■ Work instruction
Each line containing the string "computer" should be copied out of the entries.

■ Information given
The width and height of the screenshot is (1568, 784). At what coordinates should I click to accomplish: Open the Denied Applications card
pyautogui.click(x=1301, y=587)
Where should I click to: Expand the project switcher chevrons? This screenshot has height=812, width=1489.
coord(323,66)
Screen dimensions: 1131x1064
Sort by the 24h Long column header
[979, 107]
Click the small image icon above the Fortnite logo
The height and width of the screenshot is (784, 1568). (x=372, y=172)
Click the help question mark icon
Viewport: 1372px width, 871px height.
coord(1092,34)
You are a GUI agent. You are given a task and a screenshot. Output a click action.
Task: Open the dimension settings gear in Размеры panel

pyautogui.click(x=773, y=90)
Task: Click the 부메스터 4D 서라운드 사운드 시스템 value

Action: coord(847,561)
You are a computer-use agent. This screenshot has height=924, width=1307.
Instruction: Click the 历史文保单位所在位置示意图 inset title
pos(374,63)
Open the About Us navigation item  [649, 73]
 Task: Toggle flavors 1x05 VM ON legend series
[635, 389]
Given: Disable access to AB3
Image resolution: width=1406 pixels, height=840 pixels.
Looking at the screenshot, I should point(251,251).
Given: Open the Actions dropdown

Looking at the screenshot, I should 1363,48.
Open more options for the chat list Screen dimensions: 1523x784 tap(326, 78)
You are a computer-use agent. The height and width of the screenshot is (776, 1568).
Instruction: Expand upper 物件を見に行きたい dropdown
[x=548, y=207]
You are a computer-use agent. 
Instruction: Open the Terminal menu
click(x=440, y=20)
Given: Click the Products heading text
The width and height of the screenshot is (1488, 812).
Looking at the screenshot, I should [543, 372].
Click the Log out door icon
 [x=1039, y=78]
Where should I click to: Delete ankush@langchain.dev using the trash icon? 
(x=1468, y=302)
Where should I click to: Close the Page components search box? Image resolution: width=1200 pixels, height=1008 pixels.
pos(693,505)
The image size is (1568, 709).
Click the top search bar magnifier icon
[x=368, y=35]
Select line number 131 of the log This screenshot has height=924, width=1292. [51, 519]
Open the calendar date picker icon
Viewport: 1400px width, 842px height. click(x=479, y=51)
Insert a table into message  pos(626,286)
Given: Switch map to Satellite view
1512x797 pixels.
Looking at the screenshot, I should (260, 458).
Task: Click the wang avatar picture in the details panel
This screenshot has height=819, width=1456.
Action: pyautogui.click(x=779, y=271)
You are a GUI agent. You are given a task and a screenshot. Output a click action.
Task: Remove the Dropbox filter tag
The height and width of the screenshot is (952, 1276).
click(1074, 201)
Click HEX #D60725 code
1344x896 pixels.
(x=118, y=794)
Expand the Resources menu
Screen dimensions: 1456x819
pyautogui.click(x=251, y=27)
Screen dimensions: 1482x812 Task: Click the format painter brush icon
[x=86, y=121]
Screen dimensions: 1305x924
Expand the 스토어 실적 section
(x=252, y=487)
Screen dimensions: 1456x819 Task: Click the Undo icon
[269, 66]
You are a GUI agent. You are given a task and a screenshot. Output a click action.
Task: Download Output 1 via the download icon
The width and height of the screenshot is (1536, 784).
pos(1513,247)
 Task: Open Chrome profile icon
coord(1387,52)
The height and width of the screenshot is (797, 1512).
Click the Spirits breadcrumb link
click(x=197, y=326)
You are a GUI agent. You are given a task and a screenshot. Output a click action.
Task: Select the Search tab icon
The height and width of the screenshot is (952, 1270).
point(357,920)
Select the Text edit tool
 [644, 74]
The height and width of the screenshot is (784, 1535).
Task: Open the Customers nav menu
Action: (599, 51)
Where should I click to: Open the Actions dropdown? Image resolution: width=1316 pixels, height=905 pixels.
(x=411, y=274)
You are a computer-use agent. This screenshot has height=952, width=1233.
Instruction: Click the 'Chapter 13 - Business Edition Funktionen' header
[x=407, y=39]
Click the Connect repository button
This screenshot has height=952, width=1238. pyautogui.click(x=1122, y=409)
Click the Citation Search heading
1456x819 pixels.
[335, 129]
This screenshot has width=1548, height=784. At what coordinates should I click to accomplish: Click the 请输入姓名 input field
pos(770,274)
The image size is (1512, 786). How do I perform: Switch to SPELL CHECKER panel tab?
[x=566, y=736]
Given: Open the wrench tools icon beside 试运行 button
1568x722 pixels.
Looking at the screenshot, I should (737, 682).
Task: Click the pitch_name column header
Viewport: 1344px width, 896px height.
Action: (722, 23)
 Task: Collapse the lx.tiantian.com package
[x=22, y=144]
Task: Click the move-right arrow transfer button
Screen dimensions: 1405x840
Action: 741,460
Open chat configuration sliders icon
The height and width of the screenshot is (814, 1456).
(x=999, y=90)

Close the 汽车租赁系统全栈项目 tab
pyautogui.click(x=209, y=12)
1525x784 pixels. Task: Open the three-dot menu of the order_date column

■ Finished task
You are a computer-use agent. This screenshot has height=924, width=1307.
You are a computer-use agent. The height and width of the screenshot is (776, 1568).
You are a computer-use agent. 
You are a computer-use agent. This screenshot has height=952, width=1233.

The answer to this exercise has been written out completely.